Otoritas Jasa Keuangan (OJK) mencatat, aset investasi industri asuransi jiwa mencapai Rp 492,35 triliun hingga paruh pertama tahun ini. Sebagai perbandingan, di periode sama tahun lalu, aset investasi asuransi jiwa tercatat Rp 440,92 triliun.
Jika melihat portofolionya, aset di reksadana memiliki porsi paling besar dengan memberikan kontribusi 33,39% atau senilai Rp 164,39 triliun. Aset tersebut juga tumbuh 11,61% yoy dari periode sama tahun lalu sebanyak Rp 147,29 triliun.
Disusul, aset investasi di saham yang tumbuh 16,29% yoy menjadi Rp 137,88 triliun.
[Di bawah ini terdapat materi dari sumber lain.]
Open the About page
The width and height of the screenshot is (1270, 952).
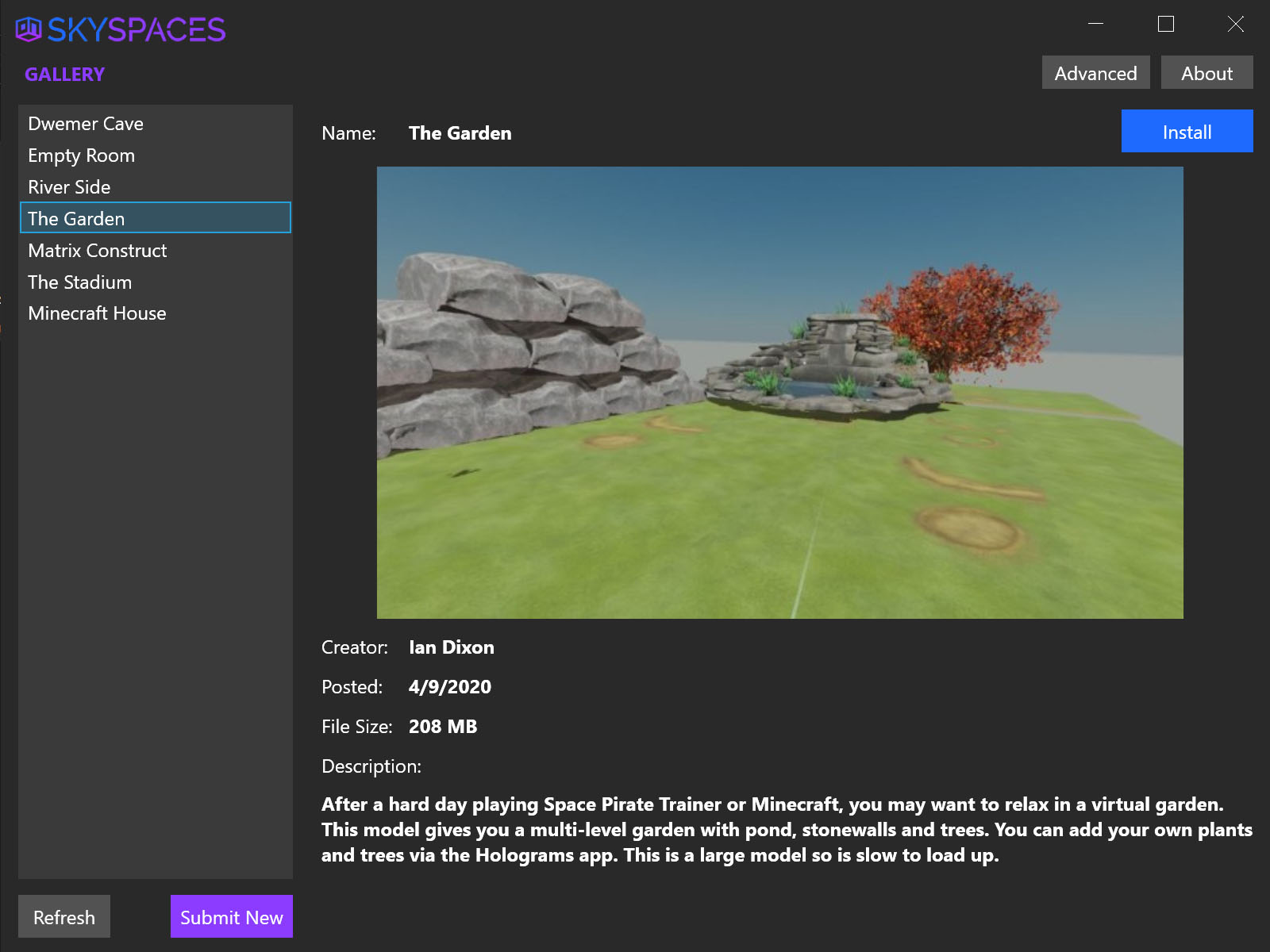(x=1206, y=73)
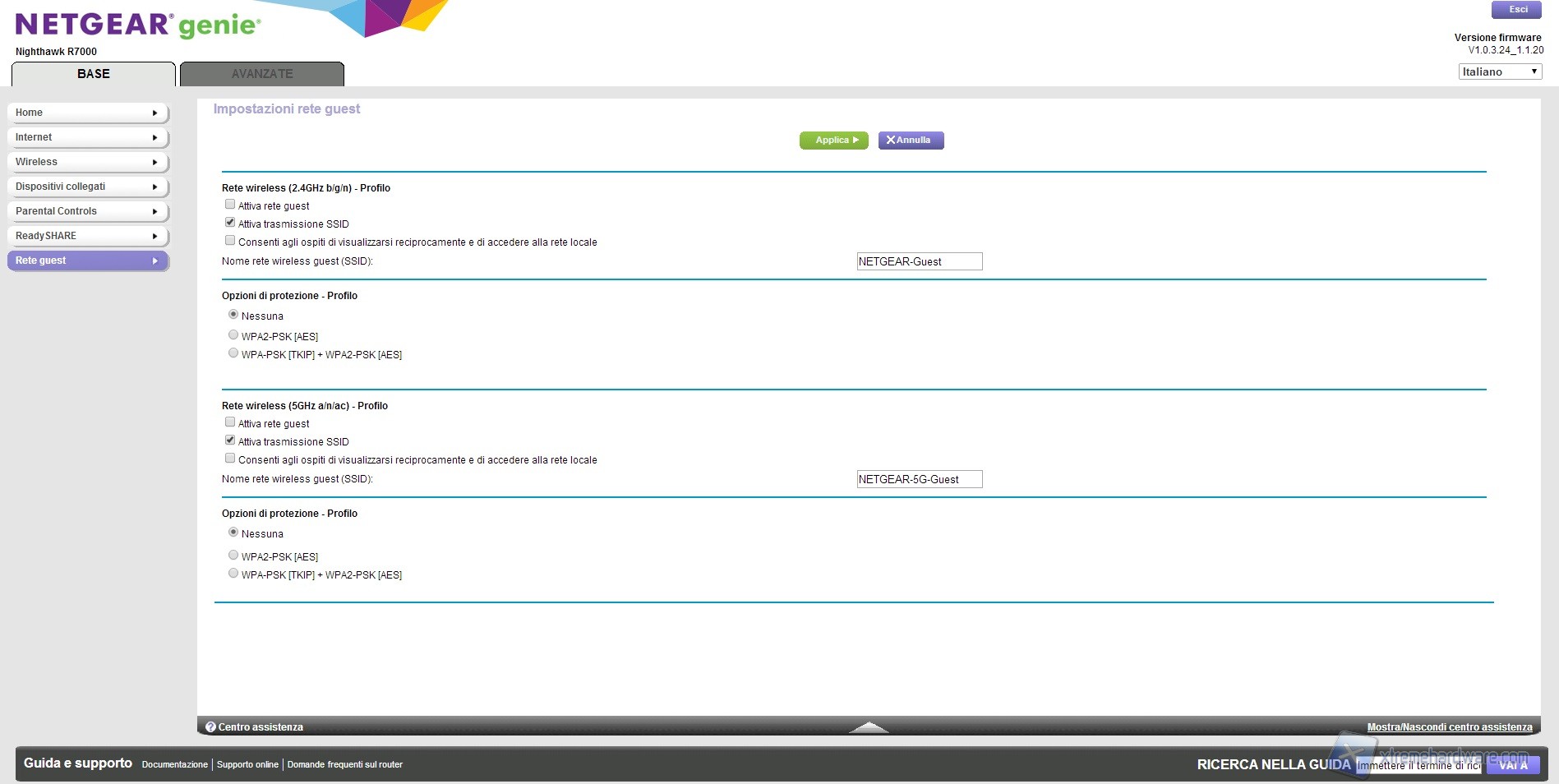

Dengan demikian aset saham menjadi portofolio terbesar kedua dengan memberikan kontribusi sebesar 28%
“Kedua aset tersebut memang selalu mendominasi beberapa tahun belakangan dengan posisi yang sama dan kayaknya tidak akan ada perubahan ke depan,” ujar Direktur Eksekutif Asosiasi Asuransi Jiwa Indonesia (AAJI) Togar Pasaribu.
Baca Juga: Semester I 2021, kinerja semua jenis unitlink mengalami koreksi
Beberapa perusahaan asuransi jiwa mencatatkan pertumbuhan aset. Misal, BNI Life yang hingga Juli 2021 mencatatkan aset investasi sebesar Rp 19,7 triliun atau tumbuh 12% yoy.
“Kenaikan aset karena didorong dengan adanya penerimaan premi dan hasil investasi,” ujar Direktur Keuangan BNI Life Eben Eser Nainggolan.
Untuk penempatan investasinya, Eben menyebutkan, aset obligasi termasuk di dalamnya ada reksadana obligasi merupakan yang berkontribusi cukup besar dengan porsi 74%. Itu berarti, aset obligasi di BNI Life mencapai Rp 14,6 triliun.
Menurut Eben, besarnya kontribusi aset obligasi di BNI Life dikarenakan pasar obligasi cenderung lebih stabil bila dibanding pasar saham yang cukup volatile saat ini. Hanya saja, bukan berarti BNI Life tidak menempatkan aset investasi di saham sama sekali.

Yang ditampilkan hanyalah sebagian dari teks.